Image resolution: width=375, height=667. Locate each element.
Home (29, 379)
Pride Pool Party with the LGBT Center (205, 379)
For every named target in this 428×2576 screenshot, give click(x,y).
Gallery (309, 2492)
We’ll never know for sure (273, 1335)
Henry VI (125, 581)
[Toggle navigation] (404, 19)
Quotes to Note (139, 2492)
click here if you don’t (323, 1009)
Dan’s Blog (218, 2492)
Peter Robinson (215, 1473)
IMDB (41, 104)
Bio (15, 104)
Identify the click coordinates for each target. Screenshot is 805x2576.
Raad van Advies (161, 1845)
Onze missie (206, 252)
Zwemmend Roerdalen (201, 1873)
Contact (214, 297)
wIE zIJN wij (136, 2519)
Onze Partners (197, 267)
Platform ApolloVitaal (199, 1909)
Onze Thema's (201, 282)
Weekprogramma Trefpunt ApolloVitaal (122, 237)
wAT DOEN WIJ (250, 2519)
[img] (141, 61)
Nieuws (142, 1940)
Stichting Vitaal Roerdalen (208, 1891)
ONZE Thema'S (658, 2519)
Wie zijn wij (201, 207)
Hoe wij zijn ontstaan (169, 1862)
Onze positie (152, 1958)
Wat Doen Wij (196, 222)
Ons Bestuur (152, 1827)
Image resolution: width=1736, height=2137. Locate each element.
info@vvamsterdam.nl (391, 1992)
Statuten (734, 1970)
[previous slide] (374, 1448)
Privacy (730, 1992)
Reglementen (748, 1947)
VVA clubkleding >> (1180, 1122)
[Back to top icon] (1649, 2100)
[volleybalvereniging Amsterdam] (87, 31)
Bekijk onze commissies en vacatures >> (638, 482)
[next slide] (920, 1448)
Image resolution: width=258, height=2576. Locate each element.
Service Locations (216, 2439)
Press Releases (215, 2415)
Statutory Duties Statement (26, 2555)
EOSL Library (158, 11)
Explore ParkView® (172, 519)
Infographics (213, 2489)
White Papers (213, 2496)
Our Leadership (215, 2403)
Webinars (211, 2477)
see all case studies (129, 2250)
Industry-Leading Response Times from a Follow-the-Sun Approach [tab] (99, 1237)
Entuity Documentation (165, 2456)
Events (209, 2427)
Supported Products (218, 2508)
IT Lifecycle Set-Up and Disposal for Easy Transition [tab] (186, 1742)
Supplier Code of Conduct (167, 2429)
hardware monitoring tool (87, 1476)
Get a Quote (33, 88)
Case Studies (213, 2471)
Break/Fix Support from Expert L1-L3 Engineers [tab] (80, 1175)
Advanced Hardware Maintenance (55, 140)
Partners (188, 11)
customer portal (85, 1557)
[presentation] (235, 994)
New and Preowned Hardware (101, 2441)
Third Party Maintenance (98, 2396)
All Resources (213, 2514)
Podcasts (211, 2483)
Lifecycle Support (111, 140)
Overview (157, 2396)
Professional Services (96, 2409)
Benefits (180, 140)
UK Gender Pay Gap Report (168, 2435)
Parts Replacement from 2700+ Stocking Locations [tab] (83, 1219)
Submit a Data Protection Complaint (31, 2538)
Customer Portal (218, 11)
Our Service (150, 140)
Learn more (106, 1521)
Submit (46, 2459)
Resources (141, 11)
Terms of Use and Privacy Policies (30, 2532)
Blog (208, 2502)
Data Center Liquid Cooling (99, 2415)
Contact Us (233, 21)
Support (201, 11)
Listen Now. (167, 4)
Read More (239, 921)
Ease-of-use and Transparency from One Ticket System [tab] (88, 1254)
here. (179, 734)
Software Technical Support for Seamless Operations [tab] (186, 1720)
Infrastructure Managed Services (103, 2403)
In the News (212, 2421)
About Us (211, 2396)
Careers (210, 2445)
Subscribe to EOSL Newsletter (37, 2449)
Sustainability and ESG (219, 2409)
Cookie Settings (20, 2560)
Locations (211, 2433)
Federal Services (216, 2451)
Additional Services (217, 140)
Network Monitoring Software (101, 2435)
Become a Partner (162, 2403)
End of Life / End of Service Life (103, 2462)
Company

::::::::

_TASK TO COMPLETE_
Output every entry exactly.

_EXERCISE RESPONSE_
Image resolution: width=375, height=667. Locate each element.
Home (29, 379)
Pride Pool Party with the LGBT Center (205, 379)
For every named target in this 428×2576 screenshot, give click(x,y).
Gallery (309, 2492)
We’ll never know for sure (273, 1335)
Henry VI (125, 581)
[Toggle navigation] (404, 19)
Quotes to Note (139, 2492)
click here if you don’t (323, 1009)
Dan’s Blog (218, 2492)
Peter Robinson (215, 1473)
IMDB (41, 104)
Bio (15, 104)
Identify the click coordinates for each target. Screenshot is 805x2576.
Raad van Advies (161, 1845)
Onze missie (206, 252)
Zwemmend Roerdalen (201, 1873)
Contact (214, 297)
wIE zIJN wij (136, 2519)
Onze Partners (197, 267)
Platform ApolloVitaal (199, 1909)
Onze Thema's (201, 282)
Weekprogramma Trefpunt ApolloVitaal (122, 237)
wAT DOEN WIJ (250, 2519)
[img] (141, 61)
Nieuws (142, 1940)
Stichting Vitaal Roerdalen (208, 1891)
ONZE Thema'S (658, 2519)
Wie zijn wij (201, 207)
Hoe wij zijn ontstaan (169, 1862)
Onze positie (152, 1958)
Wat Doen Wij (196, 222)
Ons Bestuur (152, 1827)
Image resolution: width=1736, height=2137. Locate each element.
info@vvamsterdam.nl (391, 1992)
Statuten (734, 1970)
[previous slide] (374, 1448)
Privacy (730, 1992)
Reglementen (748, 1947)
VVA clubkleding >> (1180, 1122)
[Back to top icon] (1649, 2100)
[volleybalvereniging Amsterdam] (87, 31)
Bekijk onze commissies en vacatures >> (638, 482)
[next slide] (920, 1448)
Image resolution: width=258, height=2576. Locate each element.
Service Locations (216, 2439)
Press Releases (215, 2415)
Statutory Duties Statement (26, 2555)
EOSL Library (158, 11)
Explore ParkView® (172, 519)
Infographics (213, 2489)
White Papers (213, 2496)
Our Leadership (215, 2403)
Webinars (211, 2477)
see all case studies (129, 2250)
Industry-Leading Response Times from a Follow-the-Sun Approach [tab] (99, 1237)
Entuity Documentation (165, 2456)
Events (209, 2427)
Supported Products (218, 2508)
IT Lifecycle Set-Up and Disposal for Easy Transition [tab] (186, 1742)
Supplier Code of Conduct (167, 2429)
hardware monitoring tool (87, 1476)
Get a Quote (33, 88)
Case Studies (213, 2471)
Break/Fix Support from Expert L1-L3 Engineers [tab] (80, 1175)
Advanced Hardware Maintenance (55, 140)
Partners (188, 11)
customer portal (85, 1557)
[presentation] (235, 994)
New and Preowned Hardware (101, 2441)
Third Party Maintenance (98, 2396)
All Resources (213, 2514)
Podcasts (211, 2483)
Lifecycle Support (111, 140)
Overview (157, 2396)
Professional Services (96, 2409)
Benefits (180, 140)
UK Gender Pay Gap Report (168, 2435)
Parts Replacement from 2700+ Stocking Locations [tab] (83, 1219)
Submit a Data Protection Complaint (31, 2538)
Customer Portal (218, 11)
Our Service (150, 140)
Learn more (106, 1521)
Submit (46, 2459)
Resources (141, 11)
Terms of Use and Privacy Policies (30, 2532)
Blog (208, 2502)
Data Center Liquid Cooling (99, 2415)
Contact Us (233, 21)
Support (201, 11)
Listen Now. (167, 4)
Read More (239, 921)
Ease-of-use and Transparency from One Ticket System [tab] (88, 1254)
here. (179, 734)
Software Technical Support for Seamless Operations [tab] (186, 1720)
Infrastructure Managed Services (103, 2403)
In the News (212, 2421)
About Us (211, 2396)
Careers (210, 2445)
Subscribe to EOSL Newsletter (37, 2449)
Sustainability and ESG (219, 2409)
Cookie Settings (20, 2560)
Locations (211, 2433)
Federal Services (216, 2451)
Additional Services (217, 140)
Network Monitoring Software (101, 2435)
Become a Partner (162, 2403)
End of Life / End of Service Life (103, 2462)
Company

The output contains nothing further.